Please, have a look at my sample code below of my Cloud Function, if I can get any pointers as to why the Dataflow job is not triggering.
/**
* Triggered from a message on a Cloud Storage bucket.
*
* @param {!Object} event The Cloud Functions event.
* @param {!Function} The callback function.
*/
exports.processFile = (event, callback) => {
console.log('Processing file: ' + event.data.name);
callback();
const google = require('googleapis');
exports.CF_GCStoDataFlow_v2 = function(event, callback) {
const file = event.data;
if (file.resourceState === 'exists' && file.name) {
google.auth.getApplicationDefault(function (err, authClient, projectId) {
if (err) {
throw err;
}
if (authClient.createScopedRequired && authClient.createScopedRequired()) {
authClient = authClient.createScoped([
'https://www.googleapis.com/auth/cloud-platform',
'https://www.googleapis.com/auth/userinfo.email'
]);
}
const dataflow = google.dataflow({ version: 'v1b3', auth: authClient });
dataflow.projects.templates.create({
projectId: projectId,
resource: {
parameters: {
inputFile: `gs://${file.bucket}/${file.name}`,
outputFile: `gs://${file.bucket}/${file.name}`
},
jobName: 'cloud-dataprep-csvtobq-v2-281345',
gcsPath: 'gs://mygcstest-pipeline-staging/temp/'
}
}, function(err, response) {
if (err) {
console.error("problem running dataflow template, error was: ", err);
}
console.log("Dataflow template response: ", response);
callback();
});
});
}
};
};
Upvotes: 1
Views: 2876
Reputation: 56
This snippet may help, it uses a different method of the dataflow api (launch), it worked for me, be aware you need to specify template's url and also check the metadata file (you can find it in the same directory as the template when executed through the dataprep interface) file you are including the right parameters
dataflow.projects.templates.launch({
projectId: projectId,
location: location,
gcsPath: jobTemplateUrl,
resource: {
parameters: {
inputLocations : `{"location1" :"gs://${file.bucket}/${file.name}"}`,
outputLocations: `{"location1" : "gs://${destination.bucket}/${destination.name}"}"}`,
},
environment: {
tempLocation: `gs://${destination.bucket}/${destination.tempFolder}`,
zone: "us-central1-f"
},
jobName: 'my-job-name',
}
}
Upvotes: 2
Reputation: 964
Looks like you are putting CF_GCStoDataFlow_v2
inside processFile
, so the Dataflow part of the code is not executing.

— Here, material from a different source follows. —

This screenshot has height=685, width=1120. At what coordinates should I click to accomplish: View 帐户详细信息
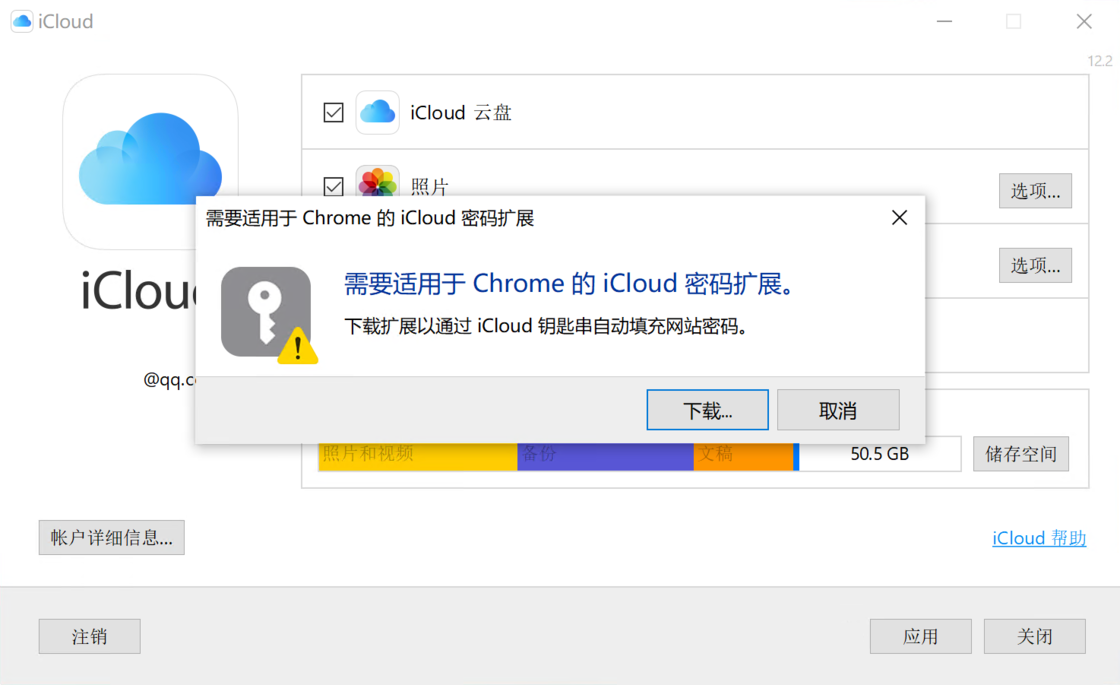(111, 537)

Your function should look like this:
/**
* Triggered from a message on a Cloud Storage bucket.
*
* @param {!Object} event The Cloud Functions event.
* @param {!Function} The callback function.
*/
exports.CF_GCStoDataFlow_v2 = (event, callback) => {
const google = require('googleapis');
if (file.resourceState === 'exists' && file.name) {
google.auth.getApplicationDefault(function (err, authClient, projectId) {
if (err) {
throw err;
}
if (authClient.createScopedRequired && authClient.createScopedRequired()) {
authClient = authClient.createScoped([
'https://www.googleapis.com/auth/cloud-platform',
'https://www.googleapis.com/auth/userinfo.email'
]);
}
const dataflow = google.dataflow({ version: 'v1b3', auth: authClient });
dataflow.projects.templates.create({
projectId: projectId,
resource: {
parameters: {
inputFile: `gs://${file.bucket}/${file.name}`,
outputFile: `gs://${file.bucket}/${file.name}`
},
jobName: '<JOB_NAME>',
gcsPath: '<BUCKET_NAME>'
}
}, function(err, response) {
if (err) {
console.error("problem running dataflow template, error was: ", err);
}
console.log("Dataflow template response: ", response);
callback();
});
});
}
callback();
};
Make sure you change the value under “Function to execute” to CF_GCStoDataFlow_v2
Upvotes: 1
Reputation: 47
Have you submitted you Dataproc job? Has it started running? The below documentation can give some idea to get started!
https://cloud.google.com/dataproc/docs/concepts/jobs/life-of-a-job
Upvotes: 1